Maham was expelled from Harappa because he made a side deal for smuggling. And then he made a dam on the Indus, for the exact same reason. How he reached a democratic city state and worked to systematically annihilate all institutions of democracy within the establishment - to emerge as a Dictatorial "king" who also goes on to nominate his son to rule after him - unilaterally.

The simple fact that even though its a green, green land in the valley of the mighty Sindhu, because of the dam, the vegetation around Mohenjodaro is the desert "Keekar" - while the rest of the landscape is verdant and lush. The way the crowd stands up when Sarman enters the arena, and what that does to Maham. If you like subtlety, this is soooo your thing.

On the technical, the cinematography is great. The digital art is largely credible, except for a couple of places. The biggest let down is Hrithik's stitched dhoti. I don't know whether to blame the costume designer or the star. Because in the scene where Srujan moves to destroy the dam with a handful of supporters, they are all wearing dhotis. The casting is great. Each performer fits the role to a T - down to the giants who played cannibals and the wife of Maham.

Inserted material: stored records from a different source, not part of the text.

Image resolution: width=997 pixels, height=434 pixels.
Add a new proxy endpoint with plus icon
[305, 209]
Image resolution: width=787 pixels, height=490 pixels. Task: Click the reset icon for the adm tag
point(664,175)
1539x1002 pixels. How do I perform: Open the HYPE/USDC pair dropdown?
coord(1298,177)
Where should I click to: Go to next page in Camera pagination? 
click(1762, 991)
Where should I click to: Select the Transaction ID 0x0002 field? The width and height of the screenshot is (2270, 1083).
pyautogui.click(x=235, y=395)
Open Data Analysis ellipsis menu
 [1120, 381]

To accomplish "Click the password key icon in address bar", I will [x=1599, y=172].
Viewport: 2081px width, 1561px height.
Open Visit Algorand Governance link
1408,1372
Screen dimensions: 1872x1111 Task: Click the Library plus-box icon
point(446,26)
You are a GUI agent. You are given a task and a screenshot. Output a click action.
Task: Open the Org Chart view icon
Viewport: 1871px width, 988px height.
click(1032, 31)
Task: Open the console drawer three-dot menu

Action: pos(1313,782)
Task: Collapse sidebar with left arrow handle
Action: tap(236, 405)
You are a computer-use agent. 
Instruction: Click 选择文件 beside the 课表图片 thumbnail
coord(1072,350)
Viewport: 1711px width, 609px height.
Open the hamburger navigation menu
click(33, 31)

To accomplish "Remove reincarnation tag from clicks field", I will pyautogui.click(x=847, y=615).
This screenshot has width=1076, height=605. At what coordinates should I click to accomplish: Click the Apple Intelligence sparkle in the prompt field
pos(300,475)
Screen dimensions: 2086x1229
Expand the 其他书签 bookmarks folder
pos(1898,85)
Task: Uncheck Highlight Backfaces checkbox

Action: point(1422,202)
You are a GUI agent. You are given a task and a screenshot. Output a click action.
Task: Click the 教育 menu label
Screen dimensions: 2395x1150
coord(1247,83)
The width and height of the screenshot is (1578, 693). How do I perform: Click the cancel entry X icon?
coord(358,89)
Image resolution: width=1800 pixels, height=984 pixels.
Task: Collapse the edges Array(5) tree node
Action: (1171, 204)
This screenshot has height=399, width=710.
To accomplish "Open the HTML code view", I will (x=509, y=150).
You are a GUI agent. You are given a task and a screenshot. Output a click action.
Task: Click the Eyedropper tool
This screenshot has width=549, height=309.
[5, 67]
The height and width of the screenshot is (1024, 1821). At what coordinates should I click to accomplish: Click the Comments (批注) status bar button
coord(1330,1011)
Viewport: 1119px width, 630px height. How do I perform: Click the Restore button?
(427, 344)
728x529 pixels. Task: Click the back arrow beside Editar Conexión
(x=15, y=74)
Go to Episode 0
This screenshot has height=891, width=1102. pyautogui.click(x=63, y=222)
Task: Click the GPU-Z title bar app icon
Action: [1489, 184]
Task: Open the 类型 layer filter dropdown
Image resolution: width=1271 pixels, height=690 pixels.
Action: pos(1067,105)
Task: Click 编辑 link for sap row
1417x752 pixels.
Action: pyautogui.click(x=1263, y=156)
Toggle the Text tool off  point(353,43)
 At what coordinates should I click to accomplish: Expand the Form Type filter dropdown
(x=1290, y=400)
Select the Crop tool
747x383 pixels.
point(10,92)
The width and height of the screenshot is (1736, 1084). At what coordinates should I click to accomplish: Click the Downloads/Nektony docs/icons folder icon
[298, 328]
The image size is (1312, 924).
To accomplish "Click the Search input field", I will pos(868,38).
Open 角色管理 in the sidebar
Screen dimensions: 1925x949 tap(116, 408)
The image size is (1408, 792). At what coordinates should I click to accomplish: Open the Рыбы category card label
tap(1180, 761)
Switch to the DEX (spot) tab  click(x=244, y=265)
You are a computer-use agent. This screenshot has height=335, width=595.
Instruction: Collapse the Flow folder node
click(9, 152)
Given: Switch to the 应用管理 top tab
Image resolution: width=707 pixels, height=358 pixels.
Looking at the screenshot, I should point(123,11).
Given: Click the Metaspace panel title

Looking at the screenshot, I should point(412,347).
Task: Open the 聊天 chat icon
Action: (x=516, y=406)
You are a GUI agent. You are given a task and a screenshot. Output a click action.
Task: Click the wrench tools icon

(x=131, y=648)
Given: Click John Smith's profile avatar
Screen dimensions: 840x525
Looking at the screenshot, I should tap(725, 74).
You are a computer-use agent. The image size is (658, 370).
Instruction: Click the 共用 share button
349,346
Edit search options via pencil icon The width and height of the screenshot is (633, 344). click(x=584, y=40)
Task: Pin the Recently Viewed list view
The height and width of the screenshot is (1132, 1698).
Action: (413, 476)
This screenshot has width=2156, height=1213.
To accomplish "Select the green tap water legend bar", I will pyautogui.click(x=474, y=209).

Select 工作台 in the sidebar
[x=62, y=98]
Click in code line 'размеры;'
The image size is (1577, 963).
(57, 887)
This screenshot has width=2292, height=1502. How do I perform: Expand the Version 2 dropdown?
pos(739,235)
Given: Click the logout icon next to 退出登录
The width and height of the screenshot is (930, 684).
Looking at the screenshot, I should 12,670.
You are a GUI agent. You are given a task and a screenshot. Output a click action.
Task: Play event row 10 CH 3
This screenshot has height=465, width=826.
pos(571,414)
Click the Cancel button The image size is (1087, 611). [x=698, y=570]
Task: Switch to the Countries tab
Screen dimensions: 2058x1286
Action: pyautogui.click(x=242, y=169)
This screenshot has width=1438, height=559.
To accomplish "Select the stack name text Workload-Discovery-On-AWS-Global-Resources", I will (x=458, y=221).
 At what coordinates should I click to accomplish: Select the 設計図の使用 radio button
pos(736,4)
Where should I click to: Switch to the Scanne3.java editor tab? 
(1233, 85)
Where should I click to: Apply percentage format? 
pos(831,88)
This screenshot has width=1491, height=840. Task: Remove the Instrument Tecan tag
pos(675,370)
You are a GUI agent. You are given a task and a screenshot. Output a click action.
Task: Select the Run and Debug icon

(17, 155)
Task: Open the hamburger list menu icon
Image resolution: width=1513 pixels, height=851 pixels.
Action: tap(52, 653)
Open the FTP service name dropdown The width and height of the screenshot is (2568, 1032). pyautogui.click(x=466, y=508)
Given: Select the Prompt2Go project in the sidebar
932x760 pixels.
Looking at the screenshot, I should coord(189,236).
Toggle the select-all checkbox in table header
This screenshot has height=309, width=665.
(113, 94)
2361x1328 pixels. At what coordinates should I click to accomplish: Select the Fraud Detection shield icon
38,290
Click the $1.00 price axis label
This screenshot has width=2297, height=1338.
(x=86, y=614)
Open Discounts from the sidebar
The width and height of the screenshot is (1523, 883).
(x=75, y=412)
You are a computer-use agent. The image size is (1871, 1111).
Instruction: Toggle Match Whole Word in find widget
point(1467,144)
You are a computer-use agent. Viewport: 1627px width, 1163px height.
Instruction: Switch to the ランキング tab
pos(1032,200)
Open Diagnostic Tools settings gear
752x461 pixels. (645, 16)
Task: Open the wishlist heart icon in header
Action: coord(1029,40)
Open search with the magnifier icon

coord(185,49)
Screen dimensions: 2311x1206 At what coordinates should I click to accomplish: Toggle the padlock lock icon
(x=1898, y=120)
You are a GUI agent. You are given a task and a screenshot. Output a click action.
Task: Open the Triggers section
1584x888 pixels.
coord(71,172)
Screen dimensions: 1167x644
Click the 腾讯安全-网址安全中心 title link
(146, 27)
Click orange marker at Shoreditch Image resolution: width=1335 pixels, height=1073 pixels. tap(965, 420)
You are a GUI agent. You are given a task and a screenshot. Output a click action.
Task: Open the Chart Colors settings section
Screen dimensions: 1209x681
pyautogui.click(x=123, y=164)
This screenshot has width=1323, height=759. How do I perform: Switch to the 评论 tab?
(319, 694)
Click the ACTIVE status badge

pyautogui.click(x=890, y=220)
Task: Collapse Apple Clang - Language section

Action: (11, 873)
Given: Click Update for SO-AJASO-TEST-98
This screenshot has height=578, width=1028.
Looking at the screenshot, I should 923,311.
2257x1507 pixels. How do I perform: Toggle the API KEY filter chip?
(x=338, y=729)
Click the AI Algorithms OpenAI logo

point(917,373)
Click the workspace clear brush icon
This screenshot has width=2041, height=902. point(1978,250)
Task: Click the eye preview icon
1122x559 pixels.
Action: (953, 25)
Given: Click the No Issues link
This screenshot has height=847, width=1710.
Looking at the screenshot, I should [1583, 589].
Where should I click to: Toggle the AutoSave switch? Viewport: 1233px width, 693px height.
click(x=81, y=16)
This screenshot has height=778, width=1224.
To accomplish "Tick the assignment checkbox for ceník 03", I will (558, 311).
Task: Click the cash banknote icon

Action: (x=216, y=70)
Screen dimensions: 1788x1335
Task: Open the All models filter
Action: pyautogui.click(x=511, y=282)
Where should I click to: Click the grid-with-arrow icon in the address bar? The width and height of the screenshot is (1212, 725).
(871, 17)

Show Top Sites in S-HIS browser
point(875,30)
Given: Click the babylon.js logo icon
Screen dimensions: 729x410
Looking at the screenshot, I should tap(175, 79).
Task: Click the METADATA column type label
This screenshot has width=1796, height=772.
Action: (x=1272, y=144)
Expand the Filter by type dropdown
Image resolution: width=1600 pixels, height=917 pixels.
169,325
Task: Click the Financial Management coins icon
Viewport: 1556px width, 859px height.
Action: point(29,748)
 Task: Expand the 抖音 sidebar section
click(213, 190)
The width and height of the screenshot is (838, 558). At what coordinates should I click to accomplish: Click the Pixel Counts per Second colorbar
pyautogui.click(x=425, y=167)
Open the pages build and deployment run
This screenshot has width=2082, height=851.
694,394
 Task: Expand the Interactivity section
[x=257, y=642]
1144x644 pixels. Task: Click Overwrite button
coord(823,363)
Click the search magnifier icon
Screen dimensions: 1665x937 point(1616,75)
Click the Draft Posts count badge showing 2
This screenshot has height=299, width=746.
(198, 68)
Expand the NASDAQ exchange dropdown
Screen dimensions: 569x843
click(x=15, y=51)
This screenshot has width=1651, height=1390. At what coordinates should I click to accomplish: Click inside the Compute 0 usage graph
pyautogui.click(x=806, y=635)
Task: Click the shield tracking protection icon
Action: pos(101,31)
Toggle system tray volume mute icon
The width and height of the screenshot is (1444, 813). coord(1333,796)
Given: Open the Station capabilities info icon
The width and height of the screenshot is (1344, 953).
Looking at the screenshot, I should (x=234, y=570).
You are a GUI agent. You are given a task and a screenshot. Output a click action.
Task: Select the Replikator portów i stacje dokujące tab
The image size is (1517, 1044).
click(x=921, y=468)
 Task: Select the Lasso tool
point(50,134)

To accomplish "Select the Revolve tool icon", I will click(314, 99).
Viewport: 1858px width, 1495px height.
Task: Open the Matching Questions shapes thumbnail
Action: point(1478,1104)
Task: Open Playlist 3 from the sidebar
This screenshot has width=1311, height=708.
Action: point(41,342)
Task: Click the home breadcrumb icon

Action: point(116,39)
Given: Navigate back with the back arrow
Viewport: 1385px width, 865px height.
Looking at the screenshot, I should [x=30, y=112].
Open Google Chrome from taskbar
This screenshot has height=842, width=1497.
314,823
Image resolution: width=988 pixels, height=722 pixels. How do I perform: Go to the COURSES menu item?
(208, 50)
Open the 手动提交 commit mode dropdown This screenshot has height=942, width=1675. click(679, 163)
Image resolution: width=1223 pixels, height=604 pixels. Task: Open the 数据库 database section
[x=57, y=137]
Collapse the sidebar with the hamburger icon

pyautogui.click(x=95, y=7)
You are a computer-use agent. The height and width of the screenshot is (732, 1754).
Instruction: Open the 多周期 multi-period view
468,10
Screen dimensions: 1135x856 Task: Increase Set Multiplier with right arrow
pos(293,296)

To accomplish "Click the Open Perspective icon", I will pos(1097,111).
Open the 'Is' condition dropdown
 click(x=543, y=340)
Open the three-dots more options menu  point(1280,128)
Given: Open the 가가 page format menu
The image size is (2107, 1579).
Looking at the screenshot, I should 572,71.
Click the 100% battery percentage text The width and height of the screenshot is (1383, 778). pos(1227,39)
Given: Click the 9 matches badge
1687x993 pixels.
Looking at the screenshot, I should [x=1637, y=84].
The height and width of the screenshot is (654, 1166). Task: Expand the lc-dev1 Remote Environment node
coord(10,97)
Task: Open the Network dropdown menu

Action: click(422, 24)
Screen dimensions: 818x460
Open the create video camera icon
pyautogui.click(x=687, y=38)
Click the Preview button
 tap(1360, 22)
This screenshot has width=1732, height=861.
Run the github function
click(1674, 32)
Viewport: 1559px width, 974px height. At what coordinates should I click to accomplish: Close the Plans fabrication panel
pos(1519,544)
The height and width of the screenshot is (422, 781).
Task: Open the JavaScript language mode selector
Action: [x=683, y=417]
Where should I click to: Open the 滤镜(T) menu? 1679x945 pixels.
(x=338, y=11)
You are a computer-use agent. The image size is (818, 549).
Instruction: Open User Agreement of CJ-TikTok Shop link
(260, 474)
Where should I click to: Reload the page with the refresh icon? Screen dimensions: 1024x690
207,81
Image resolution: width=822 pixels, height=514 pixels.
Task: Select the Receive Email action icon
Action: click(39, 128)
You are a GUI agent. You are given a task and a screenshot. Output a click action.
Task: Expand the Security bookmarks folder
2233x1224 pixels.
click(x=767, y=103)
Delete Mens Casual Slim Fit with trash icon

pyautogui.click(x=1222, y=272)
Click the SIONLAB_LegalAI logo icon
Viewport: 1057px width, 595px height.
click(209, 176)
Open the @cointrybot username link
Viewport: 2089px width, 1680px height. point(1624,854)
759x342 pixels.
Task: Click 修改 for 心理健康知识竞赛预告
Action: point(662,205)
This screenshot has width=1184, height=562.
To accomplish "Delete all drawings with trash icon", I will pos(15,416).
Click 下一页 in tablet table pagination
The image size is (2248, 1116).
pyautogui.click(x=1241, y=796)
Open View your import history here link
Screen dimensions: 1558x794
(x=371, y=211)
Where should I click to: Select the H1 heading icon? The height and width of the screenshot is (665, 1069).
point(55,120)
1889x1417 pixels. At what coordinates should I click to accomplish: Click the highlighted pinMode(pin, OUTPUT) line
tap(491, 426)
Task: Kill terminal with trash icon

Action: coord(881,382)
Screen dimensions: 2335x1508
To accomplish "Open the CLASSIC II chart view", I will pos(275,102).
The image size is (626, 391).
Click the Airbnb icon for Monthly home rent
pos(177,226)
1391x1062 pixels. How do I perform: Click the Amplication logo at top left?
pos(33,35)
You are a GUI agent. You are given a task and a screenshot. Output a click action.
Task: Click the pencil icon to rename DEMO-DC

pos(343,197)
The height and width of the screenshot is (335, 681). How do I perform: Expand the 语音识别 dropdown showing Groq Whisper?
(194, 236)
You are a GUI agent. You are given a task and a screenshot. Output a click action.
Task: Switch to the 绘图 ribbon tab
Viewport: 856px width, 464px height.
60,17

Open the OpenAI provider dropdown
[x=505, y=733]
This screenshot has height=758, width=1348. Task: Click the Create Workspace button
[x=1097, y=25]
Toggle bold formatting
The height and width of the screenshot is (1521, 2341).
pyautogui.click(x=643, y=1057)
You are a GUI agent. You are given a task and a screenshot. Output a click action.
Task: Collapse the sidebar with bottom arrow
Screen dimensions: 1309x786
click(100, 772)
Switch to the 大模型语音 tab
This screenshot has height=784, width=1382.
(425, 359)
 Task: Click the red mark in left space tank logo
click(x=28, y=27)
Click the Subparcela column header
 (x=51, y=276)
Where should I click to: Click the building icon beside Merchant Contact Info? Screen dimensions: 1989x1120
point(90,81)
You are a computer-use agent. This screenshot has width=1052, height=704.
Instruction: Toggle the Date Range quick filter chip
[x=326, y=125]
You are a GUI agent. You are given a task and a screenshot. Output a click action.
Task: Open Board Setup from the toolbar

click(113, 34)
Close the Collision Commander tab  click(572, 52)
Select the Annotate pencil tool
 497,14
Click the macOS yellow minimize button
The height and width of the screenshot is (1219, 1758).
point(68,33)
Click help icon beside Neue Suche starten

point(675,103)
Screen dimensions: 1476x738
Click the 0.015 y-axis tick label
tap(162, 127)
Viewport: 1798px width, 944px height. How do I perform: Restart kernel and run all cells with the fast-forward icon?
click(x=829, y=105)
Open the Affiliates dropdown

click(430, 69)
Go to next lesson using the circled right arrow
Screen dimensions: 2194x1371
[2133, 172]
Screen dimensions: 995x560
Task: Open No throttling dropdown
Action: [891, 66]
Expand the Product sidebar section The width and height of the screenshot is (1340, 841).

The sound is just right - there is no overpowering background music. In Art Design, there is no unnecessary grandeur. This was a mercantile civilisation with class division, and square was a uniform feature of construction. All of that is faithfully reproduced. The strength of this movie is the absence of grandeur. There is beauty without exaggeration - which , I think, is also true of the civilisation that it draws from.

The one flaw I noticed  in the story - when you say "Sindhu ka nyaya" - one expected a water element. That's all.

As a historian, I took away 3 important things from the movie, at least 2 of which are valid hypotheses worth exploring:
One, that perhaps, the civilisation was composed of independent city states.
Two,  that the Indus Valley people migrated East to create a new civilisation in the twin valleys of the Ganga and the Yamuna. I think that one merits some more discussion.
Three, that the burial/cremation practices varied by geography and by class of people. I have been convinced for a while that given the very small number of skeletons recovered at various sites, the final rites would have to be a combination - varying by the region/ class of people. This movie mentions that the Harappans floated their dead in flowing water. That's not an idea I had considered earlier, but we still do it in the Ganges, and for cities that had a long forest ahead, it would be a completely safe thing to do, without any risk of contaminating the water.

So there, plenty of food for thought. And something that I say for very few movies: If you haven't watched it, you absolutely must.

1 comment:

Onkar said...

very helpful review. will go, watch it.